Sectors like supply chain management as well as healthcare are greatly benefiting from the perception of technological proficiency, while the construction industry is viewed as the least technologically savvy by workers, as per a new study. It is well to be noted that the construction sector ranked at the bottom of all the 10 sectors that were surveyed. Construction was overtaken by the automotive and restaurant industries, which featured in the 8th and 9th positions, respectively. The software and healthcare sectors ranked 1st and 2nd, respectively. The report went on to survey 600 professionals across the US with a minimum salary of $50,000. Many of the respondents happened to be tech-savvy. Apparently, 64% of the participants stated that they spent more than 50% of their time in the workplace making use of technology.
Proficiency is not just the only facet of technology that makes the difference to workers; they also happen to see the comparative rates of adoption as integral to their career mobility, especially in the case of the young professional lot.
Asked to what level they agreed or disagreed with the statement that my industry views adopting new technology as a barrier to career advancement, 50% of the workers below the age of 25 said that they either accepted it or strongly disagreed. The figure was just 30% for workers who were 25 and older.
Besides adoption and proficiency, the workers are also looking for better training, with most of them expressing frustration over the state of instruction as far as their respective companies are concerned. It is well to be noted that just 20% of the participants went on to say that they got their training from the IT department, and around 4% said that the responsibility lay with the human resources department. Majority of respondents said that they were self-taught or relied on informal instruction via online services and peers.
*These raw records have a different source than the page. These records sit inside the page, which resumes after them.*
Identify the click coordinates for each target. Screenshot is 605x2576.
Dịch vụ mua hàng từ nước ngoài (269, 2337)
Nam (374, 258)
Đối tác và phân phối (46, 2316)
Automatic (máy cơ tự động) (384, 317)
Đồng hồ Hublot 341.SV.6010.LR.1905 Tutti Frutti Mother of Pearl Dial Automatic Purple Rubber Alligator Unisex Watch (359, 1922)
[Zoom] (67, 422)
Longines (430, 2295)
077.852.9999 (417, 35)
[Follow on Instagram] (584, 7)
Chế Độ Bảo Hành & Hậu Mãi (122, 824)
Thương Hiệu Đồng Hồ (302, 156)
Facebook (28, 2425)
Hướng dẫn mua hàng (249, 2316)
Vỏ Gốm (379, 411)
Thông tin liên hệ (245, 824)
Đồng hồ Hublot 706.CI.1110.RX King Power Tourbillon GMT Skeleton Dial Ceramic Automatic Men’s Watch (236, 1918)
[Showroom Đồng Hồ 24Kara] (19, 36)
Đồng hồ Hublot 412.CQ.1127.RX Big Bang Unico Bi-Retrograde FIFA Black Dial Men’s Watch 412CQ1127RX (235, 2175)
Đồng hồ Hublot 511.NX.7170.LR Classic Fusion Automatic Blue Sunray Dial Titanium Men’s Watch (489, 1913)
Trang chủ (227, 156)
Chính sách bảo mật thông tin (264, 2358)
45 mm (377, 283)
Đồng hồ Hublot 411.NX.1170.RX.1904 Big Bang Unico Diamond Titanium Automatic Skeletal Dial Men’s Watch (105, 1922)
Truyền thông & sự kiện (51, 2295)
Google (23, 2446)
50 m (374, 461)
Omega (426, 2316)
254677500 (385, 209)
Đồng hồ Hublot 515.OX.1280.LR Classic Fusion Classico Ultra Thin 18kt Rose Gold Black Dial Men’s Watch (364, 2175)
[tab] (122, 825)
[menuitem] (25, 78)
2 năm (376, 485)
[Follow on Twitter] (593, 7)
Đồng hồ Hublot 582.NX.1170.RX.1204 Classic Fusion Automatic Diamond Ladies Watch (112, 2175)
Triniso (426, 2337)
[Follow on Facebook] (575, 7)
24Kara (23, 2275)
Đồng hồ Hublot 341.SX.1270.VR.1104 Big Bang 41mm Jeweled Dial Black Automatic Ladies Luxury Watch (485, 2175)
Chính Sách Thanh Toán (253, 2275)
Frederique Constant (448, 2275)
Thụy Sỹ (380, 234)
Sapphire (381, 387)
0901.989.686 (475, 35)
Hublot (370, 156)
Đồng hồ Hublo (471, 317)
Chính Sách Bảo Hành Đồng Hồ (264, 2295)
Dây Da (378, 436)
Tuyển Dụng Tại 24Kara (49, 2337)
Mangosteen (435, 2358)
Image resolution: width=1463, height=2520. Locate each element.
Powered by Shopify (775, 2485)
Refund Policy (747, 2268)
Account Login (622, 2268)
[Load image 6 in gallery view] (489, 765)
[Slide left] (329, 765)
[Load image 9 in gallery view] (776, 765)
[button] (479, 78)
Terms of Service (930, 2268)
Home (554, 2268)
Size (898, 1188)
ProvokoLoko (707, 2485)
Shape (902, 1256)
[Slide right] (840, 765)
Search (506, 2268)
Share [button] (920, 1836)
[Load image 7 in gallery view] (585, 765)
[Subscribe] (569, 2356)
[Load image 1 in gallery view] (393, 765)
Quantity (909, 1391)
The report asks the industries to adopt more cutting-edge technology. The participants took into consideration the fact that automation, IoT, and cloud computing were changing the field. The absolute winner was AI, with around a quarter of participants saying that it would go on to have an enormous impact on their respective industries if it were adopted.
As per Yooz’s CEO, Laurent Charpentier, the technology needs to be embraced, especially when it comes to less familiar businesses. Laurent went on to warn that companies that happen to be ignoring fresh solutions will eventually drive the younger applicants away. Companies that do not invest in workplace-related technologies or do not provide any training are at risk of losing young talent to competition that is more forward-thinking and committed when it comes to innovation.
Construction has a lot of catching up to do, although it is taking steps towards technological proficiency. One of the CEOs of a tech company who also runs a construction business said that the new programme influx is sure to change the business spectrum of the sector. He said that construction has as much room to grow, transform, and embrace as any other sector.